**WORK ITEM:** The answer must consist of every line from the entries below that contains the word "comment".

DATASET EXCERPTS Start Marker

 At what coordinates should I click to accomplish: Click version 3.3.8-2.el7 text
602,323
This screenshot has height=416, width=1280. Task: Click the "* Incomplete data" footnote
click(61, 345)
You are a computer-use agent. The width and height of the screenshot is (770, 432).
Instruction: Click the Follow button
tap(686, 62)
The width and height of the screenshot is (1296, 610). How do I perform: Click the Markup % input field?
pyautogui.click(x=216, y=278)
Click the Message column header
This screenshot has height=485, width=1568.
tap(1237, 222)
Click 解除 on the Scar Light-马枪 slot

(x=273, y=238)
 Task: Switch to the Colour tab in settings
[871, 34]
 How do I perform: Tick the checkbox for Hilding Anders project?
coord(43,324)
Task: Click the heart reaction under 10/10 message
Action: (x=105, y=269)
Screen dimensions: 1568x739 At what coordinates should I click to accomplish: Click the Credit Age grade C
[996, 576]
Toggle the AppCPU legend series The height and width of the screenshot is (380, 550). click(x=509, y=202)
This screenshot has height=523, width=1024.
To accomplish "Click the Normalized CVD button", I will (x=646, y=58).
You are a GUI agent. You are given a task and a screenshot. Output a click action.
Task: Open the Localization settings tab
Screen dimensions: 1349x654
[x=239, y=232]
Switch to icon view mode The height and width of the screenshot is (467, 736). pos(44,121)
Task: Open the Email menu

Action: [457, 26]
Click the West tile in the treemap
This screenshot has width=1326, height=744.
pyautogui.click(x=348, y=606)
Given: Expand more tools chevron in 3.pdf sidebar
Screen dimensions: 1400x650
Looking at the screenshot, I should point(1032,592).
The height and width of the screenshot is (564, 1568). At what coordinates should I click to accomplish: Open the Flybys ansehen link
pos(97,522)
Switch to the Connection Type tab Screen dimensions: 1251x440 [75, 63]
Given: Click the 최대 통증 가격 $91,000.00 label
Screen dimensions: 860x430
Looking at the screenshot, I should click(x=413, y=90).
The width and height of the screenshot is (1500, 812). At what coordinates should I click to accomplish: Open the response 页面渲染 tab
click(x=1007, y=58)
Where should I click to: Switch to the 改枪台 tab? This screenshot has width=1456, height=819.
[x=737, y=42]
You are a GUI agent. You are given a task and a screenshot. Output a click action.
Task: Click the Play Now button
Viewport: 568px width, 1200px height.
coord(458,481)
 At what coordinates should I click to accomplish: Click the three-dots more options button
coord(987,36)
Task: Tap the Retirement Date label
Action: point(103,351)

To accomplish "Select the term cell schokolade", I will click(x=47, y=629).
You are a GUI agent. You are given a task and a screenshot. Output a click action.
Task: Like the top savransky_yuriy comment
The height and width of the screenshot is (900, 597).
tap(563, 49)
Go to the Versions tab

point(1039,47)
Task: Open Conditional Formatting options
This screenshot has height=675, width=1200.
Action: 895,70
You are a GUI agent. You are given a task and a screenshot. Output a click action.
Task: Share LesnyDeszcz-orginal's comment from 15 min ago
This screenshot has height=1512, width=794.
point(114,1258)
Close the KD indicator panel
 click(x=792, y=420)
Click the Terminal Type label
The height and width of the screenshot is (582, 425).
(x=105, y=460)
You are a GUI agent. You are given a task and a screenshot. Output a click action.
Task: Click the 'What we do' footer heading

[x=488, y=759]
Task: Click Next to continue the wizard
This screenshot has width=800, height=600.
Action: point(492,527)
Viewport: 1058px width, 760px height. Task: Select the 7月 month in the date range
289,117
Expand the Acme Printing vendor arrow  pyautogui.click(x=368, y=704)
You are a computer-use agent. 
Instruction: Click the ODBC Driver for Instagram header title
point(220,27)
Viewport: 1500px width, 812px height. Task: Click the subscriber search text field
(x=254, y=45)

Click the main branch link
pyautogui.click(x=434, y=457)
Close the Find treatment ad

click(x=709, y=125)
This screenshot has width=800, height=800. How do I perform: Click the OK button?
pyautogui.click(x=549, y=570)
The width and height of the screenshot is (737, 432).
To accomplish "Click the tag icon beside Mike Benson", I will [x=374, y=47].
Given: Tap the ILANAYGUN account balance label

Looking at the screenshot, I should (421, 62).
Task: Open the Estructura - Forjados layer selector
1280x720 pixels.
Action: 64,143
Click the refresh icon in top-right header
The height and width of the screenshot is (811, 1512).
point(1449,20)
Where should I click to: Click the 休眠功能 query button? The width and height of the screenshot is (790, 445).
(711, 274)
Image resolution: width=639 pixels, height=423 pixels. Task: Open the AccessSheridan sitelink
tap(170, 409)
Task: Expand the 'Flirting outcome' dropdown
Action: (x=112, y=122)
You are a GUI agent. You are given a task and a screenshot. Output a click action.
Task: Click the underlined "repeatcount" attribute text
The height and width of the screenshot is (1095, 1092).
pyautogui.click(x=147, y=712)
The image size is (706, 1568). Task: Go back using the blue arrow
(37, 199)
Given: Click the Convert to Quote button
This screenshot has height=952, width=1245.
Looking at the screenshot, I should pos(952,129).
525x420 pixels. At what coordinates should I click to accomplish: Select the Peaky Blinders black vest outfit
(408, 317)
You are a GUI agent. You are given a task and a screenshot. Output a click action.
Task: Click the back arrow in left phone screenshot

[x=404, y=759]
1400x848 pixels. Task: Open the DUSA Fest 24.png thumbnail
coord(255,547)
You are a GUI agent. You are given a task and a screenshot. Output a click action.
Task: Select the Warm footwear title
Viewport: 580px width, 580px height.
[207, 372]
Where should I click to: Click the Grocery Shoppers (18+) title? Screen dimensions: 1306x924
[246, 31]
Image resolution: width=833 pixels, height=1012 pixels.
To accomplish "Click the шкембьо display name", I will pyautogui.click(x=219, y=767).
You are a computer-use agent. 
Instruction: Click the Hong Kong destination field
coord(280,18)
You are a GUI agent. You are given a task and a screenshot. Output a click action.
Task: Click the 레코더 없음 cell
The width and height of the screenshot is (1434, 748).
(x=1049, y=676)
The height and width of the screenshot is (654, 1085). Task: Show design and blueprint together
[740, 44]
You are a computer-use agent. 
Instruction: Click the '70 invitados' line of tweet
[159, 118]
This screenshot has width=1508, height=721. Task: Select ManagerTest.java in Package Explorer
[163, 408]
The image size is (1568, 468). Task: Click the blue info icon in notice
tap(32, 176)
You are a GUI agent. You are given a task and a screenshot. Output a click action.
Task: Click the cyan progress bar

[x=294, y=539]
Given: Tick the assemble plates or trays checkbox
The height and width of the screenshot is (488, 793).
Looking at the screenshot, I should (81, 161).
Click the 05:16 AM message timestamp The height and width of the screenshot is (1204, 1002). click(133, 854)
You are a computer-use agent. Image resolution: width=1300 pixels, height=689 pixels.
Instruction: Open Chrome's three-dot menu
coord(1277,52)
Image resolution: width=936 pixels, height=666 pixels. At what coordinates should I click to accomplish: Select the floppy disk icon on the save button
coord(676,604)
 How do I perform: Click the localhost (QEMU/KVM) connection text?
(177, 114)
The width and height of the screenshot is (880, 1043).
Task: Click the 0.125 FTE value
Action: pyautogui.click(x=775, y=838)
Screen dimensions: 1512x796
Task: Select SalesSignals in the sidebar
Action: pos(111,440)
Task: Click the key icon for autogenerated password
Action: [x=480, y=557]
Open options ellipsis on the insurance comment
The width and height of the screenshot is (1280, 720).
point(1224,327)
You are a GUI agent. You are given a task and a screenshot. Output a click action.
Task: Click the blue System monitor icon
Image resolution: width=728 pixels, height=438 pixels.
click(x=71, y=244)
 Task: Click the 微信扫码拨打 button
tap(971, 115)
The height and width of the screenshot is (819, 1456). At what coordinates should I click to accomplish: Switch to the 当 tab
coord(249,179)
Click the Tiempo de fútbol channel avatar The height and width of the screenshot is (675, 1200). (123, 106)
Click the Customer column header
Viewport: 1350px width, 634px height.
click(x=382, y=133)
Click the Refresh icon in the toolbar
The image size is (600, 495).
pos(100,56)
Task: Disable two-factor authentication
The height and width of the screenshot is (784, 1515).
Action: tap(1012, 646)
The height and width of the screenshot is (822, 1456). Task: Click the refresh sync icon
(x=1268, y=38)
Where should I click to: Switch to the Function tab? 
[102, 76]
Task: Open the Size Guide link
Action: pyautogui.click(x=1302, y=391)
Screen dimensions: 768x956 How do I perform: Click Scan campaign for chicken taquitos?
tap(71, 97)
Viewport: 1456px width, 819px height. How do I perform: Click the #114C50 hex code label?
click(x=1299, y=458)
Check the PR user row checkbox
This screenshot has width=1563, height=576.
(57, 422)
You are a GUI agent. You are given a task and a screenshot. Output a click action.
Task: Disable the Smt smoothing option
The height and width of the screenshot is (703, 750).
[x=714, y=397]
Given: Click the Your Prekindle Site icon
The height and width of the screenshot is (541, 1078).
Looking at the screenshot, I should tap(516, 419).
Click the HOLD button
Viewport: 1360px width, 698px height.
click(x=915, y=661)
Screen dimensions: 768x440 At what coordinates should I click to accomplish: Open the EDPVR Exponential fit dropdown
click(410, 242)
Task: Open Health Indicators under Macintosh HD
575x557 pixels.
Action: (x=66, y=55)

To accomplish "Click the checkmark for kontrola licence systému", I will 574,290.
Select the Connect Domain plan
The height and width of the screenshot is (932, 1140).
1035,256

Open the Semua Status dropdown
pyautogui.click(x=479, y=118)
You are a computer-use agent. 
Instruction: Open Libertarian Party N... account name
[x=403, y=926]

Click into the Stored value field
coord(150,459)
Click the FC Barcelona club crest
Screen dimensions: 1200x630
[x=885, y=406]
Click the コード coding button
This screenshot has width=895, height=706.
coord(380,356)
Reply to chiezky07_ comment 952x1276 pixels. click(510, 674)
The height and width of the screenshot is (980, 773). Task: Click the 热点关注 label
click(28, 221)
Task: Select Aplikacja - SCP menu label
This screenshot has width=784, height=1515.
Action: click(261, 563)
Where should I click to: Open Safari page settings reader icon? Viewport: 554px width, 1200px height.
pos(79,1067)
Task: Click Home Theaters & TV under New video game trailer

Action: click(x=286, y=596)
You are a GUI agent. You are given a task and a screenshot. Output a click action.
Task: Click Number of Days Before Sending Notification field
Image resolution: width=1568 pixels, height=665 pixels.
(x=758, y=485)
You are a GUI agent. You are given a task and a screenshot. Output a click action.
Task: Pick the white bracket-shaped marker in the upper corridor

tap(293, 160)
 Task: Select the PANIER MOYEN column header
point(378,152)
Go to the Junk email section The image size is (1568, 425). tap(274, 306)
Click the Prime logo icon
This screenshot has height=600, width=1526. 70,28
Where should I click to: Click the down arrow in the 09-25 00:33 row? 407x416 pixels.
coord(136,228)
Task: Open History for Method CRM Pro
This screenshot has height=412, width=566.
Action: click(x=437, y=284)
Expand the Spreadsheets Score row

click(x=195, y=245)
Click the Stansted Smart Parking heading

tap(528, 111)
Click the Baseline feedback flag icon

DATASET EXCERPTS End Marker

**FINISHED EXERCISE:**
Task: Like the top savransky_yuriy comment
Task: Share LesnyDeszcz-orginal's comment from 15 min ago
Open options ellipsis on the insurance comment
Reply to chiezky07_ comment 952x1276 pixels. click(510, 674)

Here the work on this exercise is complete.